> _WHAT TO WORK ON_
Pick every line from the data that holds the word "agent".

----- PROVIDED RECORDS -----

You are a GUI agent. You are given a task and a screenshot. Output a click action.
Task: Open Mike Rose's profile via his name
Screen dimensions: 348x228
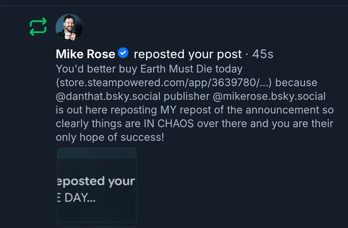pos(85,54)
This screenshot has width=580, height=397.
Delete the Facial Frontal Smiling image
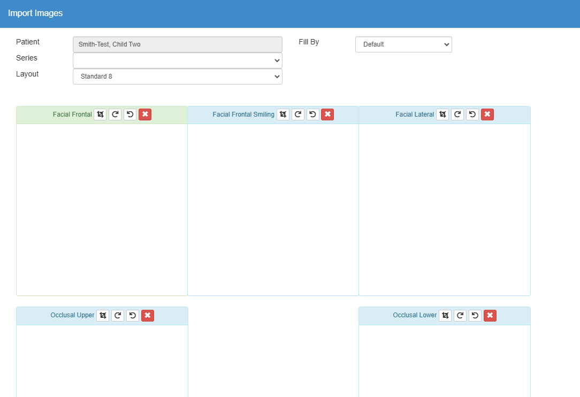[x=328, y=114]
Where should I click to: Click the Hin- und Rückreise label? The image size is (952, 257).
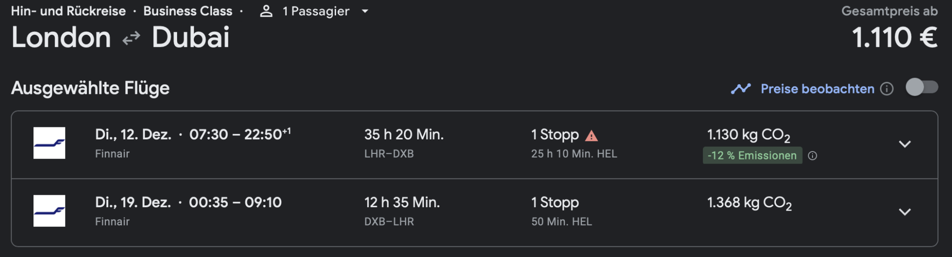[68, 11]
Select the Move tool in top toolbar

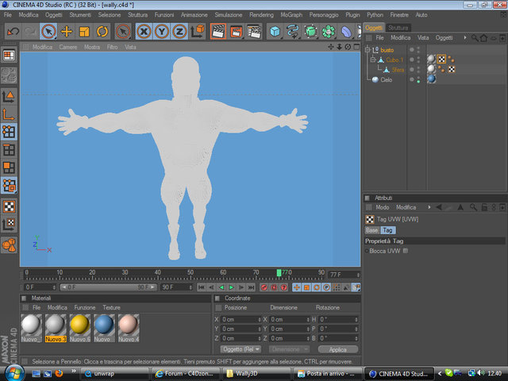67,32
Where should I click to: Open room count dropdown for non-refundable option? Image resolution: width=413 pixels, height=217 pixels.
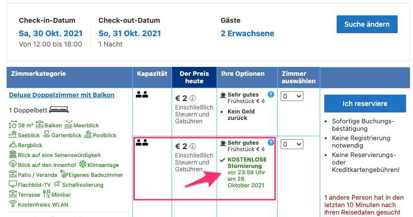(x=292, y=97)
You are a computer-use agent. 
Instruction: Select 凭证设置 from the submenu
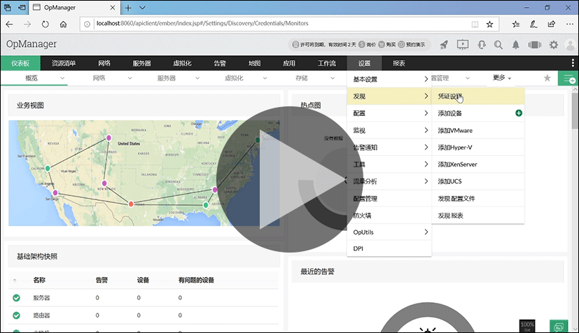pos(450,96)
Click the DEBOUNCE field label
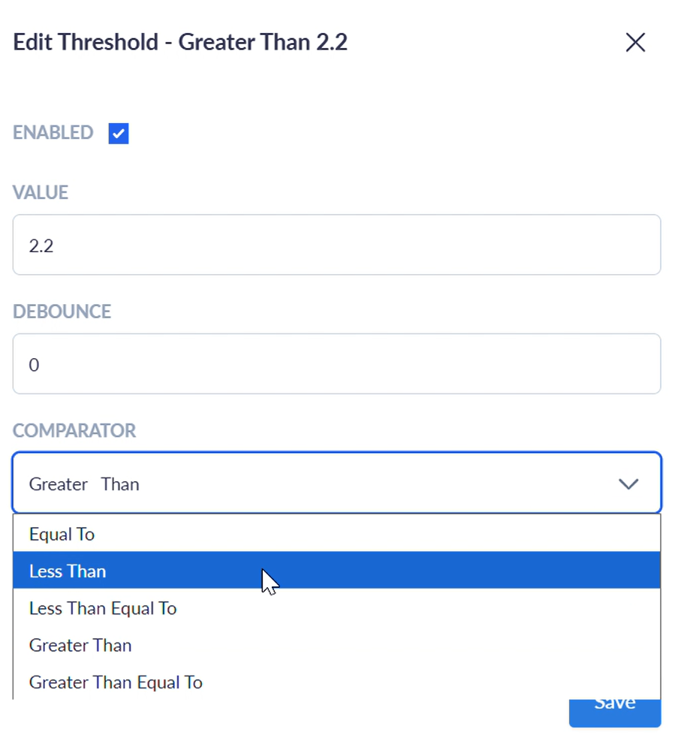Viewport: 684px width, 735px height. coord(62,312)
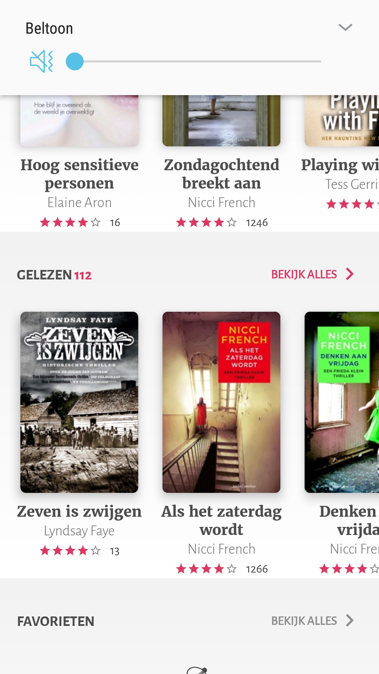Open the Als het zaterdag wordt cover
Image resolution: width=379 pixels, height=674 pixels.
[x=221, y=402]
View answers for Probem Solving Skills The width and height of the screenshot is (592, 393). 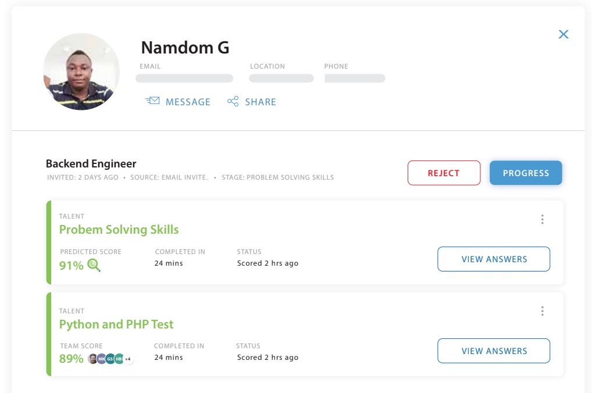pyautogui.click(x=494, y=259)
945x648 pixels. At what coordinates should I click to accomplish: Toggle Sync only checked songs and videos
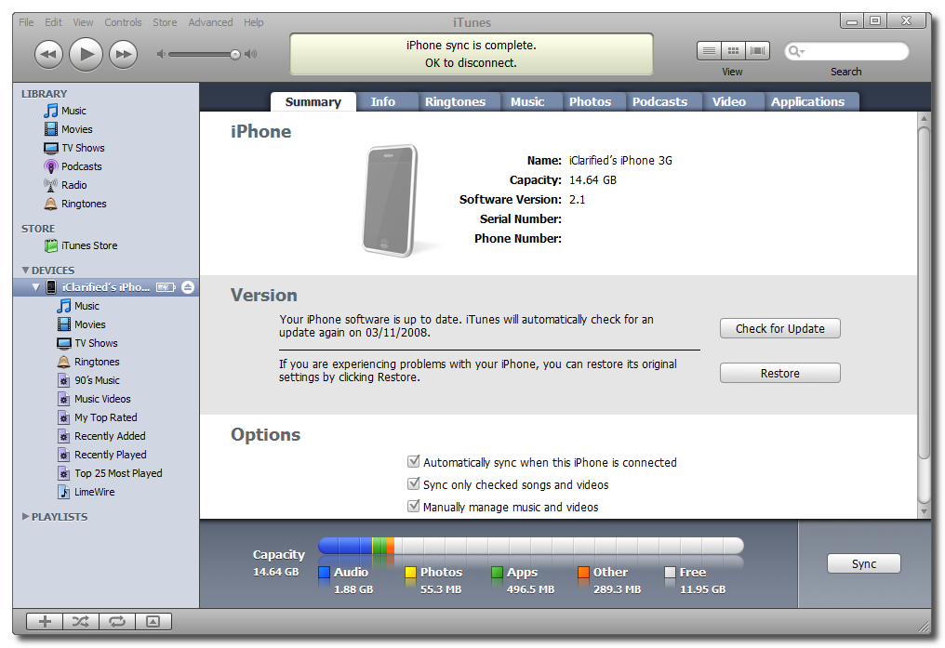point(414,484)
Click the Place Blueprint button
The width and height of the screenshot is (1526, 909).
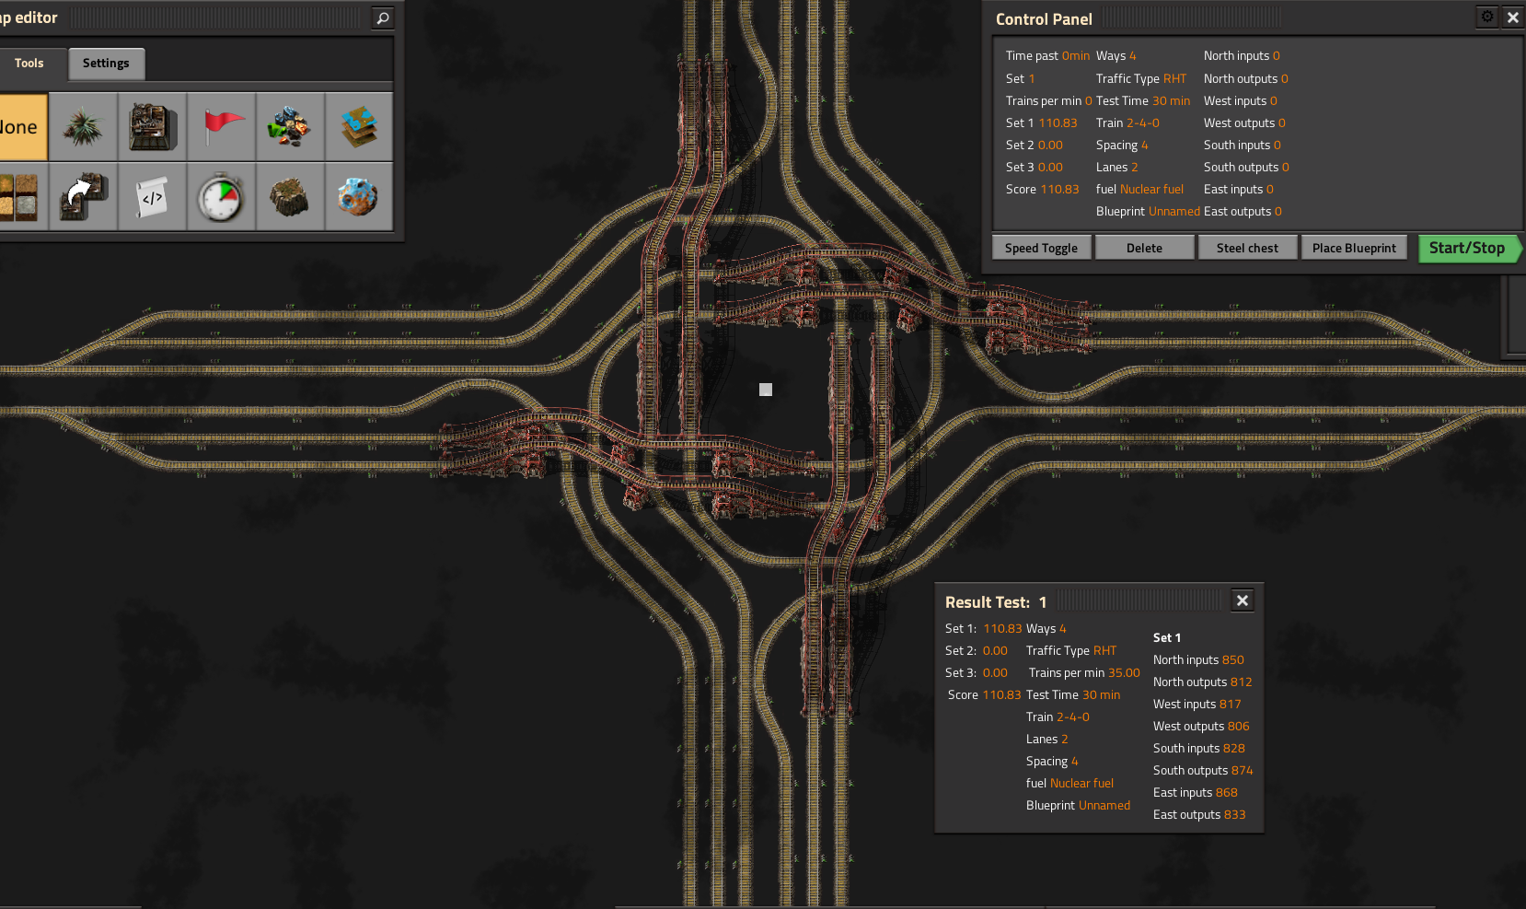[1354, 248]
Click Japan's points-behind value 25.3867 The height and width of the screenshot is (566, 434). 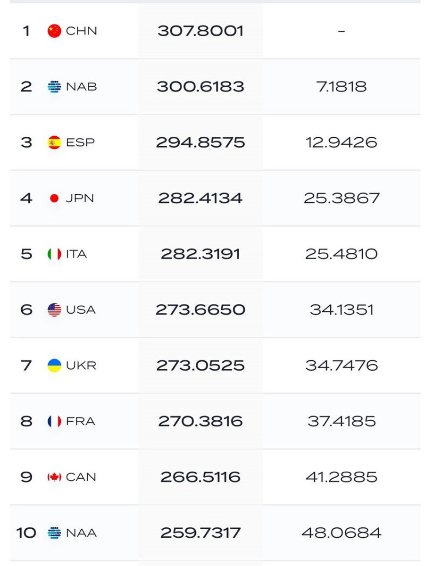(342, 199)
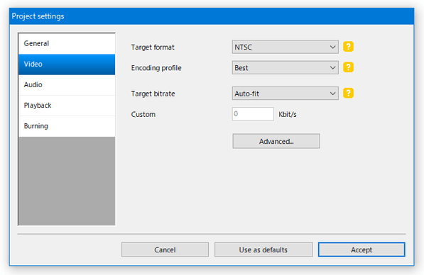
Task: Open the Best encoding profile combo box
Action: pyautogui.click(x=285, y=67)
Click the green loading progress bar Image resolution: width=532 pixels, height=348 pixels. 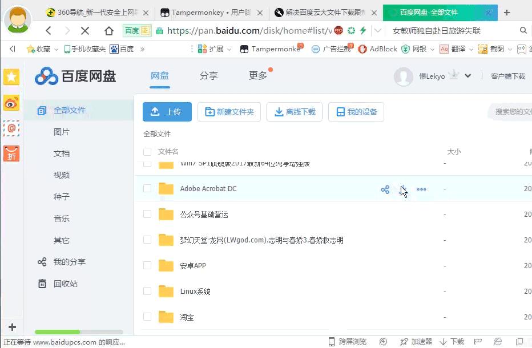click(57, 331)
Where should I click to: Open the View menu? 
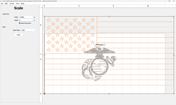coord(18,4)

-----

> _SOLUTION FOR THIS TASK_
You are a GUI agent. You are given a task and a screenshot. Output a click action.
You are a computer-use agent. 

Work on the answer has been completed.